** What needs to be done **
Only the last stretch of the records is wanted: restate word for word the line with "You are a GUI" and every line after it.

** Exercise inputs follows **

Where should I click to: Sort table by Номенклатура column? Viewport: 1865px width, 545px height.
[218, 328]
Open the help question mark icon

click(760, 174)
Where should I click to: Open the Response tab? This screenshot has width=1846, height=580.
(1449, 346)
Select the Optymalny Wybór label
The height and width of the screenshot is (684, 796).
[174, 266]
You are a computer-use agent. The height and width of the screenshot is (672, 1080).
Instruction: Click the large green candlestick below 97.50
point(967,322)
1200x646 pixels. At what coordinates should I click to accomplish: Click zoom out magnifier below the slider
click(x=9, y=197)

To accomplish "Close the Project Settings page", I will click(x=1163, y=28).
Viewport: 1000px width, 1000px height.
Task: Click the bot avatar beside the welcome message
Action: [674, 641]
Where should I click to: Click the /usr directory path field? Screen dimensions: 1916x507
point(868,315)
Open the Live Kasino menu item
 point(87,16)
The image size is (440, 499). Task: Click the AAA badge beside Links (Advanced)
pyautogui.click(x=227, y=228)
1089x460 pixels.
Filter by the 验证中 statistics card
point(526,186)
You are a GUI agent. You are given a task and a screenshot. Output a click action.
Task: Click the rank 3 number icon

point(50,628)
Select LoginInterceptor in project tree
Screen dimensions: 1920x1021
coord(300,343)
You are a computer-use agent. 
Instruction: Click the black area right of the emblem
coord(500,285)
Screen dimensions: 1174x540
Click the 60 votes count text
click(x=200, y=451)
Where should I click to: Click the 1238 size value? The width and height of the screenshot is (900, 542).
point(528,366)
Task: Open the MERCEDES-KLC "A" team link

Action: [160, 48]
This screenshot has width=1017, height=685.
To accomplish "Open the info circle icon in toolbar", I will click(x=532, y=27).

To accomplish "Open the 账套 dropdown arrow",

** End of Exercise inputs **

** Problem solution **
You are a GUI agent. You are given a task and a screenshot. Output a click action.
Task: Click the rank 3 number icon

point(50,628)
Select LoginInterceptor in project tree
Screen dimensions: 1920x1021
coord(300,343)
You are a computer-use agent. 
Instruction: Click the black area right of the emblem
coord(500,285)
Screen dimensions: 1174x540
Click the 60 votes count text
click(x=200, y=451)
Where should I click to: Click the 1238 size value? The width and height of the screenshot is (900, 542).
point(528,366)
Task: Open the MERCEDES-KLC "A" team link

Action: [160, 48]
This screenshot has width=1017, height=685.
To accomplish "Open the info circle icon in toolbar", I will click(x=532, y=27).

To accomplish "Open the 账套 dropdown arrow",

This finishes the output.